_TASK OBJECTIVE_: The expected answer is every line of the material that contains the word "computer".

'''

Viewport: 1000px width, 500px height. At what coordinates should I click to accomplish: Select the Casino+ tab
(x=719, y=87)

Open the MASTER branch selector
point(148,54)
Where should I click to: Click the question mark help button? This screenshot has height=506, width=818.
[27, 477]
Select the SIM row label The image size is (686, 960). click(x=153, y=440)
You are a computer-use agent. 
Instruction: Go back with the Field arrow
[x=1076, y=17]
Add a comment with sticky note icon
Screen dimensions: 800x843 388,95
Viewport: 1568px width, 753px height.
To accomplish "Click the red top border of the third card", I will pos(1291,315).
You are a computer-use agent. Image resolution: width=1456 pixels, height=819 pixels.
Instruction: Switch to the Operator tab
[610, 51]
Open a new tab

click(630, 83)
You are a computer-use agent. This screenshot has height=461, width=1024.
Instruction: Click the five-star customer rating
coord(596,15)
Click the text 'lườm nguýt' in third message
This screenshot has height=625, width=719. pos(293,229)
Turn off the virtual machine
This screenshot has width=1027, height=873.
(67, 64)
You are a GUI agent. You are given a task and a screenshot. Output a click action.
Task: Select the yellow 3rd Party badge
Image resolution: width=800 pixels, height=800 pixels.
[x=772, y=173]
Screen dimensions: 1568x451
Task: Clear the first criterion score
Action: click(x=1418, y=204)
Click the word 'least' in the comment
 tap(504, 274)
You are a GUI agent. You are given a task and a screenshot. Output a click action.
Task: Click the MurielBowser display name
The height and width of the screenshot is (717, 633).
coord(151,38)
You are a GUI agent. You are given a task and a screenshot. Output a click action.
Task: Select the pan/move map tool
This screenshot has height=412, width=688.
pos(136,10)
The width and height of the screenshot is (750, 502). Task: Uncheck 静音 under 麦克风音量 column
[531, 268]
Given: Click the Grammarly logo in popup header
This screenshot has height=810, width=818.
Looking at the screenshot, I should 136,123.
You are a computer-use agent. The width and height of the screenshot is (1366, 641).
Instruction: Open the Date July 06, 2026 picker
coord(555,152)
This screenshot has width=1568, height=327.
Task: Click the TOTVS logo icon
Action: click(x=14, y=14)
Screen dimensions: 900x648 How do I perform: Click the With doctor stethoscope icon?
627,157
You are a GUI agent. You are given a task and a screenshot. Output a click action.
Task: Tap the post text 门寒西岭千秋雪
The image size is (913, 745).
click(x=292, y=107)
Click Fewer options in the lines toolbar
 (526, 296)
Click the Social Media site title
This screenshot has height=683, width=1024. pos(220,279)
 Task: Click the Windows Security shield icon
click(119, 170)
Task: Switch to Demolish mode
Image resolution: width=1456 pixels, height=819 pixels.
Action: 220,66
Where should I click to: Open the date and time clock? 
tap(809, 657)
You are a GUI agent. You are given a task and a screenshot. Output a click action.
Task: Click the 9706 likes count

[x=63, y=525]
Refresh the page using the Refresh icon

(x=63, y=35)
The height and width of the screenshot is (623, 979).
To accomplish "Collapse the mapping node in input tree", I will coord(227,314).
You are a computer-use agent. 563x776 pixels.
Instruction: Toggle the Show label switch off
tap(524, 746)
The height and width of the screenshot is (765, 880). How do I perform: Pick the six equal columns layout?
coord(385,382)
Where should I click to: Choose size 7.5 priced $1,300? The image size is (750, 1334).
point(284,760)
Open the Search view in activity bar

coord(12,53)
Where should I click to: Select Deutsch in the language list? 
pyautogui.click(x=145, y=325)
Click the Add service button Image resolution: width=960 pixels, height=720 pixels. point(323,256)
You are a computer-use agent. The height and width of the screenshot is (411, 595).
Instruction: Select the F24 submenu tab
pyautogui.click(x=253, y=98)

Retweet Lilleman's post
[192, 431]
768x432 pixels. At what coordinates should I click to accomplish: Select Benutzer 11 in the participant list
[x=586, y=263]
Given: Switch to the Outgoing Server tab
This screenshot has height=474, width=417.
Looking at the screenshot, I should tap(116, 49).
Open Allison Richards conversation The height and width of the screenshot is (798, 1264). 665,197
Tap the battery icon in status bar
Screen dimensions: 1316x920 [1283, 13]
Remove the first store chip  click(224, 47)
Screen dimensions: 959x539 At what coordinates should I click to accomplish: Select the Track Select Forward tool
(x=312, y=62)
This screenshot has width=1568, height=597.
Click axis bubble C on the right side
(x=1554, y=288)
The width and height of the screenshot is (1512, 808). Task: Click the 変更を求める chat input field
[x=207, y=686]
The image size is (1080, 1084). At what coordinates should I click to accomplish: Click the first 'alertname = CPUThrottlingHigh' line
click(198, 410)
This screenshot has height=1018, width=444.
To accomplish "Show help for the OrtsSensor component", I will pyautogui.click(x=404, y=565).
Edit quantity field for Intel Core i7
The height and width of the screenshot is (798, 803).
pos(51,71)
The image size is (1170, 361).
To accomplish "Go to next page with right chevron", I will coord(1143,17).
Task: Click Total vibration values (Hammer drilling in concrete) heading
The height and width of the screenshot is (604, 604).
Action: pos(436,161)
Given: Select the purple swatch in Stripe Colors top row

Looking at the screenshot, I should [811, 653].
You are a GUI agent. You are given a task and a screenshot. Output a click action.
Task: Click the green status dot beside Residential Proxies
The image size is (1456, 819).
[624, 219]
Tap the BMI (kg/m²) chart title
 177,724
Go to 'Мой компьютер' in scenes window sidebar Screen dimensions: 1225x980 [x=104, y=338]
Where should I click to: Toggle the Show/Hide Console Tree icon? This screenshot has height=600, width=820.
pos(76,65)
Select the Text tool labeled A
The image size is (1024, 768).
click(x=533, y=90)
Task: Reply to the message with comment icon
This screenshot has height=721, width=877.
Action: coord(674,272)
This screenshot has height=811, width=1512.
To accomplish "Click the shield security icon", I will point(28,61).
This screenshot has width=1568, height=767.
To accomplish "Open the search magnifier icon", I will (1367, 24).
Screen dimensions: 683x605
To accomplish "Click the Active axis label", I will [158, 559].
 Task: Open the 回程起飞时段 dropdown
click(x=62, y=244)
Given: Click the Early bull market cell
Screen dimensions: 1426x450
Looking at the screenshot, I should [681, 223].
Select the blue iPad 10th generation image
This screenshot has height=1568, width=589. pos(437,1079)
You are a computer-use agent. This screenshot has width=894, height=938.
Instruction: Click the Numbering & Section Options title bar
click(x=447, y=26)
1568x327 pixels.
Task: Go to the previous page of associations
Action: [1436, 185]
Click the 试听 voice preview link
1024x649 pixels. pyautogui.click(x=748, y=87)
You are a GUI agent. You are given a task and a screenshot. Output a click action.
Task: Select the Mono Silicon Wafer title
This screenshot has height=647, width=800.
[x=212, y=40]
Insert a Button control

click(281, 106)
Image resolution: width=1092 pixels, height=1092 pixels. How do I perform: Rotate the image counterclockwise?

'''

_RESPONSE TO THE EXERCISE_:
You are a computer-use agent. 
You are a computer-use agent. Image resolution: width=1456 pixels, height=819 pixels.
You are a computer-use agent. This screenshot has height=461, width=1024.
You are a computer-use agent. The width and height of the screenshot is (1366, 641).
You are a computer-use agent. 563x776 pixels.
You are a computer-use agent. The height and width of the screenshot is (411, 595).
You are a computer-use agent. This screenshot has width=894, height=938.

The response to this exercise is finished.